Rechard pointed out that the share of stablecoins in global payments is rising steadily. Once funds move from traditional banking systems into stablecoins, they rarely flow back. This trend is pushing traditional institutions to actively embrace on-chain finance.
However, Rechard also noted that traditional market clients still have concerns about compliance and security when engaging with on-chain financial systems. This is where FinAI’s advantages come in. The company possesses full-stack technical and engineering capabilities, including identity gateways, payment systems, quantum-encrypted wallets, and related patents, enabling the creation of a digital banking-level secure environment for agent transactions. Additionally, with its KYA-based identity and credit system, FinAI can further ensure compliance and security in its transaction architecture.
First-Mover Advantage
FinAI’s initial concept dates back to August 2025. Despite the short development time, progress has been rapid: preliminary launch in November 2025; integration with Base chain in January 2026; MCP for agents in February; DID and reputation system PoC in March…
Rechard mentioned that in the early stage of the agent economy, the biggest competitive advantage is who can complete the full system first. While some single-point solutions exist—focusing on payments, identity, or reputation—few infrastructures integrate all three.
Once the agent economy accelerates, if FinAI is the first to complete a full closed-loop platform for payment, identity, and credit, agents will naturally prefer to call its services.

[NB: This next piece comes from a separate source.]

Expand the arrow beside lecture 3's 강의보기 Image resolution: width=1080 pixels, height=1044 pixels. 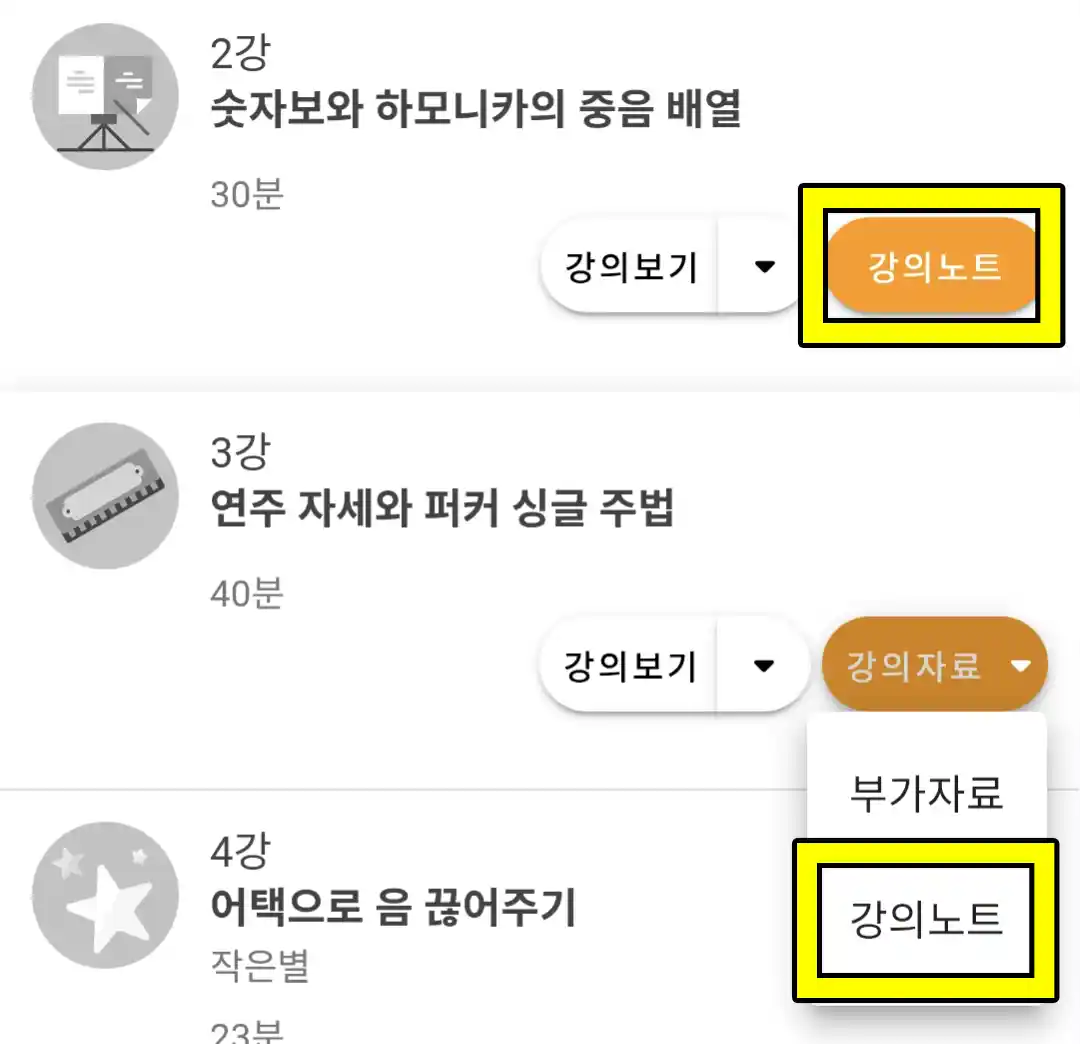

He also shared a key secret — to provide more agent-friendly services. Specifically, the service selection will be driven by agents themselves, which behave differently from humans; they automatically seek the most cost-effective and easiest-to-access services. Therefore, FinAI emphasizes “agent-friendly” design, optimizing code interfaces and APIs for easier agent integration and invocation.
Historically, each paradigm shift in the market has required new infrastructure and order. E-commerce led to third-party payments, mobile internet to digital wallets, and the rise of AI agents may give rise to a new economic system. FinAI aims to be a pioneer in exploring and leading the construction of this new order.